Mais lorsque Martha décide de discuter de leur fils imaginaire avec les invités, George se rend compte qu'il est temps pour leur fils de mourir. Il raconte à Martha que leur fils a été tué dans un accident de voiture. Martha pleure et fait rage. Les invités réalisent lentement la vérité, et ils partent finalement, laissant George et Martha se vautrer dans leur misère auto-infligée. Peut-être que Nick et Honey ont appris une leçon - peut-être que leur mariage évitera un tel délabrement. Là encore, peut-être pas. Après tout, les personnages ont consommé une énorme quantité d'alcool. Ils auront de la chance s’ils se souviennent d’une petite partie des événements de la soirée!

Y a-t-il de l'espoir pour ces deux oiseaux d'amour?

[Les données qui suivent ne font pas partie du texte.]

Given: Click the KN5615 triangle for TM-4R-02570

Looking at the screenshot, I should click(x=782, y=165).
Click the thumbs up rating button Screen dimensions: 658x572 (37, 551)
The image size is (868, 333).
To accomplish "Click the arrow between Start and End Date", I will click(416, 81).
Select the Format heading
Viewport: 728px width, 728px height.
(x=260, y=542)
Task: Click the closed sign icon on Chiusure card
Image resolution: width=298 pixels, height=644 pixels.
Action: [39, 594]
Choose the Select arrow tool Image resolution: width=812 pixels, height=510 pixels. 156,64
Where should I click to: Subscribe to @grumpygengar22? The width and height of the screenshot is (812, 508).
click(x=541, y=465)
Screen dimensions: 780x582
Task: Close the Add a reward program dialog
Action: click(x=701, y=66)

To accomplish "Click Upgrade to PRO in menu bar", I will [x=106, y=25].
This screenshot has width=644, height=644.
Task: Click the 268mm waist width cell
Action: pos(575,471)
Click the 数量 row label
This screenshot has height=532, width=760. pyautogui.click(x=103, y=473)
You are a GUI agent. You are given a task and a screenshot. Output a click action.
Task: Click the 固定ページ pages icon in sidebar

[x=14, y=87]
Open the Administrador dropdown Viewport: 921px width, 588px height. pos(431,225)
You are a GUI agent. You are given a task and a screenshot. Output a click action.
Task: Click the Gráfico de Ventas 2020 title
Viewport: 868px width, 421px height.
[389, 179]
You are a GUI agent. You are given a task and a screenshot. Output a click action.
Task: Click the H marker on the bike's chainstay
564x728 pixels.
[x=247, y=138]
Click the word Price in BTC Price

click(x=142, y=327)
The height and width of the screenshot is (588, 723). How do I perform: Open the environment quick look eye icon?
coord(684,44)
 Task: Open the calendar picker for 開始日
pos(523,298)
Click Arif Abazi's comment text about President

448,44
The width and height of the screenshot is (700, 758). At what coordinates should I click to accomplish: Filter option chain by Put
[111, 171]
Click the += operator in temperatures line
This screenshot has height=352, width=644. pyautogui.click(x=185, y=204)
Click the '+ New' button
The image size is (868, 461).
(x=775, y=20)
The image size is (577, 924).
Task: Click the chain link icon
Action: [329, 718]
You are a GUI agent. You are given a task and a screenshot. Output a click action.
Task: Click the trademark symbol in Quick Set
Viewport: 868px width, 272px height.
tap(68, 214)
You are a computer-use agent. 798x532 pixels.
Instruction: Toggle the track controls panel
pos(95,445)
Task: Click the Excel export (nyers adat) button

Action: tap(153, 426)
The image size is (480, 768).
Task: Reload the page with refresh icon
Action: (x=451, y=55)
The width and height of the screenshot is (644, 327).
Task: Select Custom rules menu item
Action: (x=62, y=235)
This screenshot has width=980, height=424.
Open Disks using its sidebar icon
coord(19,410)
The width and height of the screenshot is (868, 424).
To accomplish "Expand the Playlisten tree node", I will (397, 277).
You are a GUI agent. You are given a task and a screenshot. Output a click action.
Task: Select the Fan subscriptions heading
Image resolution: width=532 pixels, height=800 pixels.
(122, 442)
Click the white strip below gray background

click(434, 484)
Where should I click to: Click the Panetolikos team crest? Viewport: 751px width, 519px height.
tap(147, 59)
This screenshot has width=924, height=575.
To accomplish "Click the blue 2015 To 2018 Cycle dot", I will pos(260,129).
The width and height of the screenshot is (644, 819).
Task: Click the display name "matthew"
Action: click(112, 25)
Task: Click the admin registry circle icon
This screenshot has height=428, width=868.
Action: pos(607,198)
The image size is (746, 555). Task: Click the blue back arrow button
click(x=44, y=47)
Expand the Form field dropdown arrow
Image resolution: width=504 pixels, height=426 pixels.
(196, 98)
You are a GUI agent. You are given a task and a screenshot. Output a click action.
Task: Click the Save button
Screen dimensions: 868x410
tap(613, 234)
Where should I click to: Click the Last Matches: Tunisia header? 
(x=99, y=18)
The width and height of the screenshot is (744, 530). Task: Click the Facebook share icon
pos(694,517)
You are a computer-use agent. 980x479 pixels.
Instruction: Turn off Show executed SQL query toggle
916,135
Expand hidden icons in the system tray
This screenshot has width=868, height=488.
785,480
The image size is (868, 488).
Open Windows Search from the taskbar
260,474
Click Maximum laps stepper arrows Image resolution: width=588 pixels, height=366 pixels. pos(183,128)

Après que George et Martha soient livrés à eux-mêmes, un moment calme et calme frappe les personnages principaux. Dans les directions de scène d'Albee, il ordonne que la scène finale se joue «très doucement, très lentement». Martha demande de manière réfléchie si George a dû éteindre le rêve de leur fils. George croit qu'il était temps et que maintenant le mariage sera meilleur sans jeux ni illusions.

La conversation finale est un peu pleine d'espoir. Pourtant, lorsque George demande si Martha va bien, elle répond: «Oui. Non." Cela implique qu'il y a un mélange d'agonie et de résolution. Peut-être qu'elle ne croit pas qu'ils peuvent être heureux ensemble, mais elle accepte le fait qu'ils puissent continuer leur vie ensemble, pour tout ce que cela vaut.

Dans la dernière ligne, George devient en fait affectueux. Il chante doucement «Qui a peur de Virginia Woolf» pendant qu'elle s'appuie contre lui. Elle avoue sa peur de Virginia Woolf, sa peur de vivre une vie face à la réalité. C'est peut-être la première fois qu'elle révèle sa faiblesse, et peut-être que George dévoile enfin sa force avec sa volonté de démanteler leurs illusions.